SOURCE EXTRACT —
Pandemic Will Hasten Rush To Online Exec Ed Courses

These are tough times for European business schools. Even the best-known ones lack the huge endowments that some American schools can fall back on and most make only a sliver of profit at the end of a year. Many rely financially on executive education, largely non-degree custom programs designed for companies who generally fly executives to schools in major European cities, where they take residential courses. With travel out of the question, and most businesses seeing income slashed, executive education has been cut to the bone. This is having serious consequences at some well-known schools. 

IMD, based in Lausanne, Switzerland, is famous for its executive education and features at or near the top of the FT’s respected executive education rankings. The school says that 80% of its activities come from non-degree activities for executives, which rises to 90% if you include its executive MBA. Almost all custom programs for the second quarter have been postponed into Q3, Q4, or Q1 of 2021, although the good news is that very few companies have canceled outright. Both its full-time MBA and EMBA have moved online. 

The loss of income in Q2 had the potential to have a huge impact. “We asked ourselves right at the start, is this a blip or a real crisis?” says IMD President Jean-François Manzoni, “and we realized it was a crisis that could have a devastating impact on our organization. You have to remember that our activities are heavily skewed towards non-degree programs and we are independent, which means there is no university or government or other benefactors who is going to bail us out if we run into trouble. So we have to survive this crisis on our own.”

‘WE PLAN TO DO IN THREE MONTHS WHAT WE WOULD HAVE DONE IN THREE YEARS’

IMD President Jean-François Manzoni

IMD President Jean-François Manzoni

Prudent financial management in the past has softened the blow. “We have zero debt, we have our own buildings and we have cash. So our predecessors have managed IMD well, conservatively in some ways, but today this is a blessing. If this lasts three months, we’ll have no problem at all. If we have zero face-to-face revenue for a year, 18 months, then that is a different situation. But we have also identified these scenarios,” says Manzoni. IMD has not laid off any faculty or staff, although they have taken pay-cuts.

How quickly will things turn around? Many clients have told IMD that they want to come to the campus on specific dates, but whether those courses can happen depends on how soon travel bans are lifted. Similarly, some companies remaining on essential travel until the end of 2020 could perturb Open Program attendance. Manzoni says that IMD is preparing to welcome people back to campus, but also preparing for long-term distance delivery of programs.

Manzoni says that IMD quickly decided to use this crisis to accelerate its evolution. “I would have preferred this not to happen, but as a matter of policy I don’t argue with reality,” he says. “We plan to do in three months what we would have done in three years” in terms of developing virtual offerings, he explains. All faculty were on Zoom within 48 hours of a lockdown being announced, and they have quickly adopted other hard- and software, including the provision of rooms specifically developed for distance teaching providing a “face-to-face” experience. “We saw it as a crisis, yes, but also an opportunity,” says Manzoni. IMD is also offering free content about leading in turbulent times – see link at the end of this article.

IESE EXPECTS A 15% HIT TO ITS EXECUTIVE EDUCATION REVENUES THIS YEAR

Other schools that rely heavily on executive education are also suffering – but adapting. IESE, based in Barcelona, Spain, postponed most of its executive education programs in March and expects that revenues will go down by about 15% this year as a result. “Obviously, the financial impact will be significant sector-wide, given the restrictions on travel, uncertain context, etc. Given that context, like other schools we are taking measures now to help us buffer the crisis, with a view to the long term,” says IESE.

WHAT YOU HAVE TO DO — Return the part of the executive education article from "These are tough" up to and including "some well-known schools.", copied word for word.

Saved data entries
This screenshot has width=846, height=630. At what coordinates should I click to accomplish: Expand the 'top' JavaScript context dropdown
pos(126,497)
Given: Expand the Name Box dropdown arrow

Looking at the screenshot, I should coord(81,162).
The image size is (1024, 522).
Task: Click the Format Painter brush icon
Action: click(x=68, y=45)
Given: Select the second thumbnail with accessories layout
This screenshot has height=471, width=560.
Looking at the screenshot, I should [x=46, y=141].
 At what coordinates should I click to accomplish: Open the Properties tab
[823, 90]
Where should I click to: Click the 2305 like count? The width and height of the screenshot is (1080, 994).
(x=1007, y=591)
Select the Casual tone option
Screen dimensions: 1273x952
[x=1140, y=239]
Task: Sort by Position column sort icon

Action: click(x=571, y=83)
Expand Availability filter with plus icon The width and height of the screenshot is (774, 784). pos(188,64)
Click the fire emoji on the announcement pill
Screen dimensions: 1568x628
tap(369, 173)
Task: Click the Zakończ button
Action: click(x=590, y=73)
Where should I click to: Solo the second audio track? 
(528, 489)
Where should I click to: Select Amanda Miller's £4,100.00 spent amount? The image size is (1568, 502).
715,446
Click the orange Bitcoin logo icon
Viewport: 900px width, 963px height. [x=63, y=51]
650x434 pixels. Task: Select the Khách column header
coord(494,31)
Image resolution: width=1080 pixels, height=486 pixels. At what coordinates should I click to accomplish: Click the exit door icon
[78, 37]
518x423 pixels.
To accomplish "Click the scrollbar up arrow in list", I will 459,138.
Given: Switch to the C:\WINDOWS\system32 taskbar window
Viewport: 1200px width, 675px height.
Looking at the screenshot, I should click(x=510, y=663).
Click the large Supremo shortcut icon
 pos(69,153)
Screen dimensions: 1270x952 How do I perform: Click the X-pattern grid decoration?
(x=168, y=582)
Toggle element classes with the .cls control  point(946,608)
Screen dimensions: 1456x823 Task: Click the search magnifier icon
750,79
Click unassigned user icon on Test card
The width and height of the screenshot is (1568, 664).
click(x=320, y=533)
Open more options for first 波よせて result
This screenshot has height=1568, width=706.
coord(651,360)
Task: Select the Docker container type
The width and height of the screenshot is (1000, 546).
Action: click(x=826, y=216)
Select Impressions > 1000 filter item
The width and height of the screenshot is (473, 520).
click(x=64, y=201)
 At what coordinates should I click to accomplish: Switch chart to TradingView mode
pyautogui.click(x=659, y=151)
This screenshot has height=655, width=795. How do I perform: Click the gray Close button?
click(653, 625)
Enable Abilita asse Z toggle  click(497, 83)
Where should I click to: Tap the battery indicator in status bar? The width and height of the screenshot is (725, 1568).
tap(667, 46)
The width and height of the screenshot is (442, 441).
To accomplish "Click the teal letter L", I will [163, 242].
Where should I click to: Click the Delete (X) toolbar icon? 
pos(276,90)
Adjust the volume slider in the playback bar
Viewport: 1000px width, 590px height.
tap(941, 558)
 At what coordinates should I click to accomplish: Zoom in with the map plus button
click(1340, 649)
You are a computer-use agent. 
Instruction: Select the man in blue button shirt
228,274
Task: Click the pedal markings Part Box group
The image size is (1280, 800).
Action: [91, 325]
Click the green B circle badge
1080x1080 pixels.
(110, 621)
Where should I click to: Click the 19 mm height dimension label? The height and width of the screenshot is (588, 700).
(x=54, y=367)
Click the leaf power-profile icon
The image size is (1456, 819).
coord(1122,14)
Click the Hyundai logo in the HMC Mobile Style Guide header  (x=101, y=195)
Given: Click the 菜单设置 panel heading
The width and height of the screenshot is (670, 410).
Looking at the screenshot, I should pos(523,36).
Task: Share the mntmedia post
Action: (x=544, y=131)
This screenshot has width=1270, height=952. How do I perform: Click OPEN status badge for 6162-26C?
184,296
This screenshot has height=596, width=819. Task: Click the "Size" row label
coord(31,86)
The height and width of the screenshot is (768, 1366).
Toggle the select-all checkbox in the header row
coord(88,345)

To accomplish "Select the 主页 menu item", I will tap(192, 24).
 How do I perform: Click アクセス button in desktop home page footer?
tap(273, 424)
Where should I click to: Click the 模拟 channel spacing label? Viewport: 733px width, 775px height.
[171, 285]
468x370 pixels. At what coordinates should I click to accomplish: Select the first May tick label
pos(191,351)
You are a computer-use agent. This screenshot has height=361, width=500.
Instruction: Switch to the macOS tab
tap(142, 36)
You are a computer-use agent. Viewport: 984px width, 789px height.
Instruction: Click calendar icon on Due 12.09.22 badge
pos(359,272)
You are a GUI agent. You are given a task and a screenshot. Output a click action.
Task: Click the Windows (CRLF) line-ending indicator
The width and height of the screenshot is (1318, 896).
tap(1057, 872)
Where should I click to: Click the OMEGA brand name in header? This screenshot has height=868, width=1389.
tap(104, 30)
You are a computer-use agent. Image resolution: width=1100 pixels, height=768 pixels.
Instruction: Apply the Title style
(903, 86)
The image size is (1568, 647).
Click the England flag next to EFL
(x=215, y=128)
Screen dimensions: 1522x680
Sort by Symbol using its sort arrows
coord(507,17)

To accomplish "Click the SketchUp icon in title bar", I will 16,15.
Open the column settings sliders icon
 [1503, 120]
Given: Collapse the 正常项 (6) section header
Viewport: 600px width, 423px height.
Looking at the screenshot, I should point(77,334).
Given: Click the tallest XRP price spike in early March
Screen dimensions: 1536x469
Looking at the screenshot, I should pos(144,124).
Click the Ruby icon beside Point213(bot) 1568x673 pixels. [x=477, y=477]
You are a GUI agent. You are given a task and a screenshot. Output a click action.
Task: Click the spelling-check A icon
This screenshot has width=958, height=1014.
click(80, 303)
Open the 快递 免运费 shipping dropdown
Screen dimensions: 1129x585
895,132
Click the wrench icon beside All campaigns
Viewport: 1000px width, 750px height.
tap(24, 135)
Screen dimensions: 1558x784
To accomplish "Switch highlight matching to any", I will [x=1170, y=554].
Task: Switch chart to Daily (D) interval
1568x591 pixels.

FINISHED TASK —
These are tough times for European business schools. Even the best-known ones lack the huge endowments that some American schools can fall back on and most make only a sliver of profit at the end of a year. Many rely financially on executive education, largely non-degree custom programs designed for companies who generally fly executives to schools in major European cities, where they take residential courses. With travel out of the question, and most businesses seeing income slashed, executive education has been cut to the bone. This is having serious consequences at some well-known schools.